[[ Available records open ]]

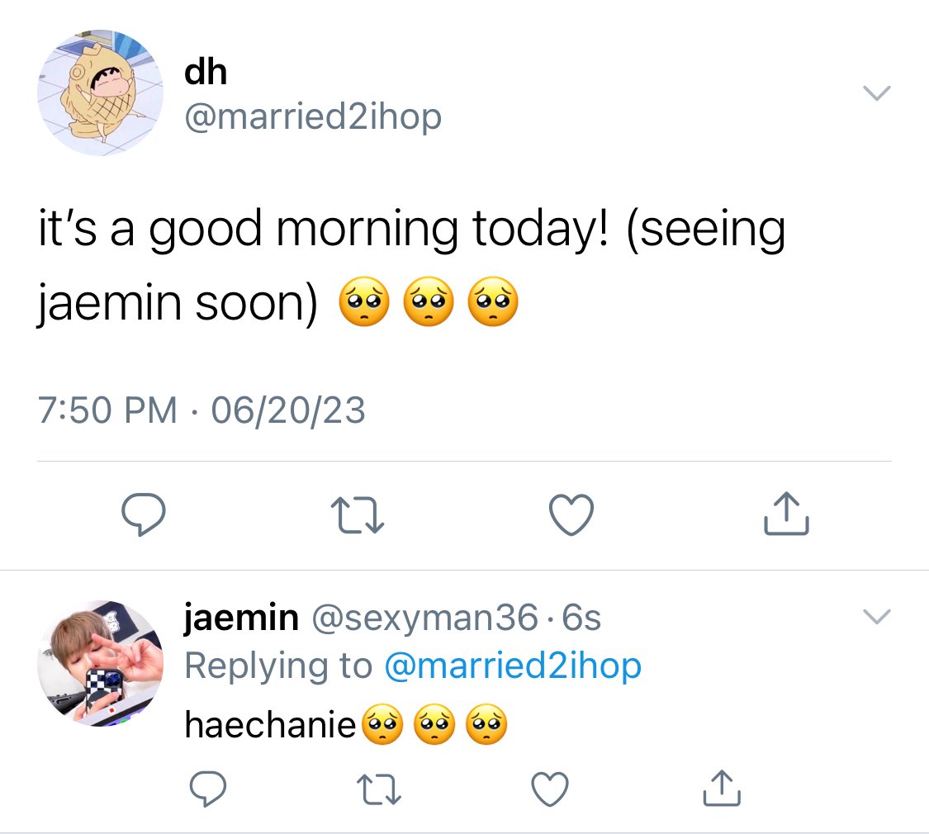Open the jaemin display name profile

click(241, 617)
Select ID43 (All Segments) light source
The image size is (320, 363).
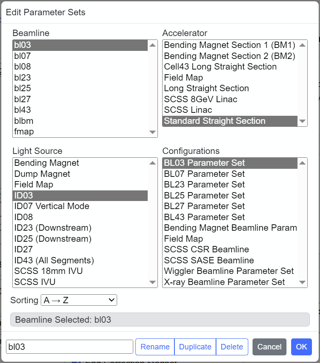[x=80, y=260]
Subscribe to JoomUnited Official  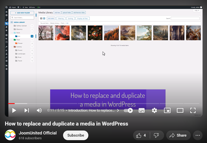[x=75, y=135]
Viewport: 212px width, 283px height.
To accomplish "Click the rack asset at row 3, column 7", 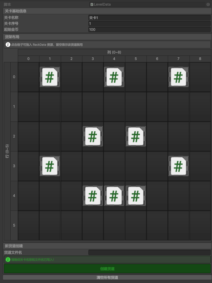I will pyautogui.click(x=178, y=166).

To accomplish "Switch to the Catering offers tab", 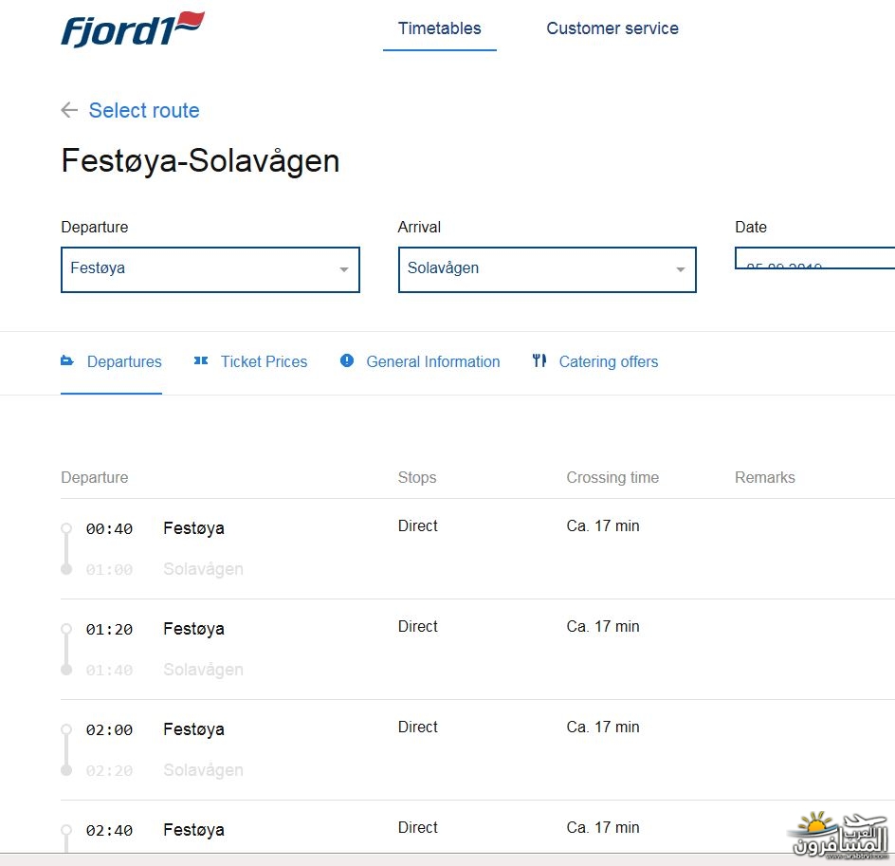I will point(608,361).
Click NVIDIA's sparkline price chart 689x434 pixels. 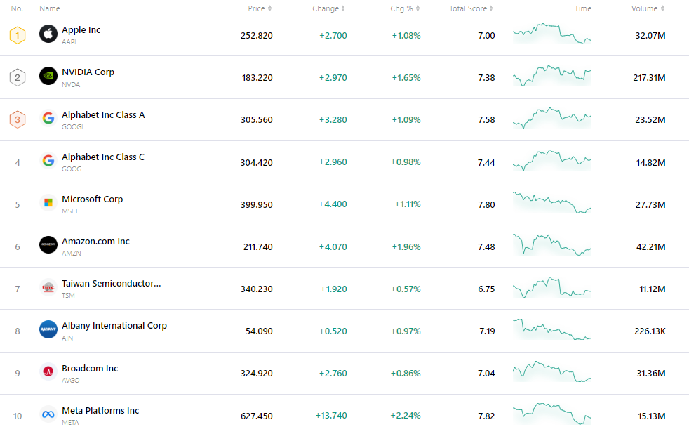click(x=551, y=76)
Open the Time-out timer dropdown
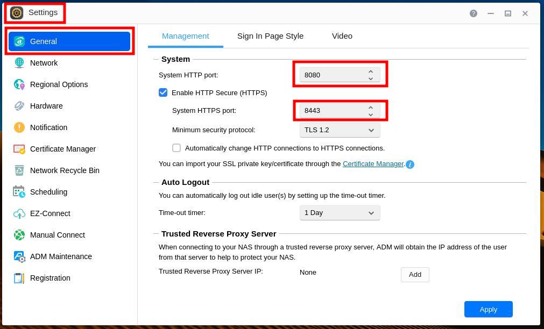544x329 pixels. coord(340,212)
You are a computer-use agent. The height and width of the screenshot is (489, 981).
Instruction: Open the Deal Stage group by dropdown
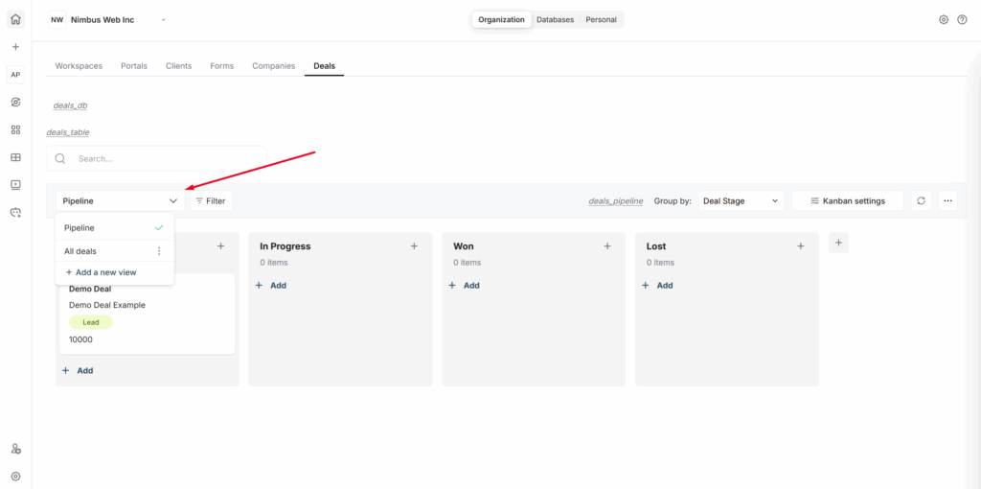[741, 201]
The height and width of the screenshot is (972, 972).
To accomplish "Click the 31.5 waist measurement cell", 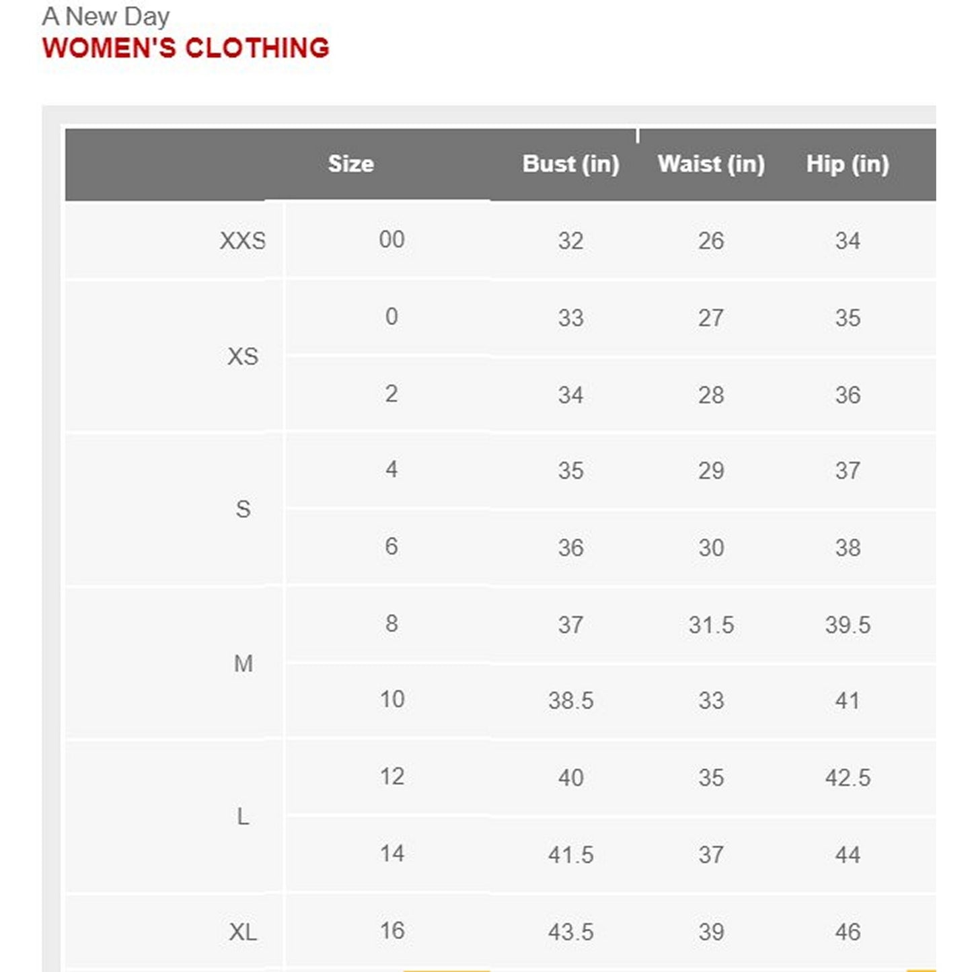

[[ Available records closed ]]

Write the lines from the one containing "Open the Time-out timer dropdown" through the end of the data above exactly as they appear, and do not carry over any picture.

Open the Time-out timer dropdown
544x329 pixels. coord(340,212)
You are a computer-use agent. The height and width of the screenshot is (489, 981).
Instruction: Open the Deal Stage group by dropdown
[741, 201]
The height and width of the screenshot is (972, 972).
To accomplish "Click the 31.5 waist measurement cell", 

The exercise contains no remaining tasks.